» **Page text**
==================================================

Pfizer Inc. will see the end of a hugely lucrative era on Wednesday when its two-decade old patent for Lipitor, a popular drug for cholesterol management, expires. The loss of patent rights means that generic versions of the drug can now go on sale; the immediate fallout of that situation will be significant discounts as newer entrants seek to profit from a drug that has generated approximately $10.7 billion in sales last year. As many as 8.7 million Americans depend on the drug, categorized as a statin, to manage their cholesterol levels

Lipitor or Atorvastatin Calcium?

As the debate between branded and generic products rumbles on, Lipitor's loss of patent has shot off a slew of questions, particularly from patients who are dependent on the drug, and the real possibility, now, of cheaper versions flooding the pharmacies. Medicare and insurance policies on generic statin medications are being considered, in order to help patients transition safely to generic competitors.

Lipitor's off-patent status is seen as beneficial for patients as they eagerly wait for the lower insurance co-payments usually linked to generic medicines.  Insurance co-payments are expected to drop considerably, if patients opt for generic atorvastatin calcium.

How will Pfizer repond? Pfizer's strategy to override its loss of patent rights on its best-selling drug has resulted in deals with drug-benefit agencies by providing discounts to patients for prolonged use of the drug even after its loses patent rights. This is seen as a move to sustain a part of its $11 billion annual sales from Lipitor and a bid to hold on to its market exclusivity.

Meanwhile, there are also plans to introduce a new over-the-counter variant of Lipitor in the long run, which could, perhaps, counter the onslaught expected from generics.

==================================================

» **What is expected**
According to the Lipitor article, how many Americans depend on the drug to manage their cholesterol levels? The rows that come next are separate material, unrelated to the Lipitor article.

[Dataset records]
==================================================

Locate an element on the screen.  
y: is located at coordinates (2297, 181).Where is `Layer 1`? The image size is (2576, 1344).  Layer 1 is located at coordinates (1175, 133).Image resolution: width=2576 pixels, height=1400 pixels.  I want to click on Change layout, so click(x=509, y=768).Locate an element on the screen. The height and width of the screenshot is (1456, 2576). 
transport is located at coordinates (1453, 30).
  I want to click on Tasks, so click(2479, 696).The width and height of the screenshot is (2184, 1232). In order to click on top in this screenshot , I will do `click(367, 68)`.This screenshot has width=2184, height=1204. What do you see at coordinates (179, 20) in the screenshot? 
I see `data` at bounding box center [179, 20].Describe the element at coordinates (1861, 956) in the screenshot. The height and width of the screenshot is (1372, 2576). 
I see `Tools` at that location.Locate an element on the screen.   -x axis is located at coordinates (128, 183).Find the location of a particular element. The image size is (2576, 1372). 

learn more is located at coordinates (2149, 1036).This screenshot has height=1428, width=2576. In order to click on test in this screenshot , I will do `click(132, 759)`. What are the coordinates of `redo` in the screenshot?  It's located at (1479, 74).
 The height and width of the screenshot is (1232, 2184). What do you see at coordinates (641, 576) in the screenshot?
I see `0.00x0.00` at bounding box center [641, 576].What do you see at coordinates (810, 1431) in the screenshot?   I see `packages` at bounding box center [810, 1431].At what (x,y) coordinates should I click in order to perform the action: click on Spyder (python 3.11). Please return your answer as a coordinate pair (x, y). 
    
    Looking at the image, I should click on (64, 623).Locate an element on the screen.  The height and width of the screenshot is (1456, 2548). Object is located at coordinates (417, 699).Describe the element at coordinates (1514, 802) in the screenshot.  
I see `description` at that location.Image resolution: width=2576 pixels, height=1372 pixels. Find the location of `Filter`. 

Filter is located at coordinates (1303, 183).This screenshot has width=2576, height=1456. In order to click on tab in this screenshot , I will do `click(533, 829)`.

==================================================

» **Worked solution**
As many as 8.7 million Americans.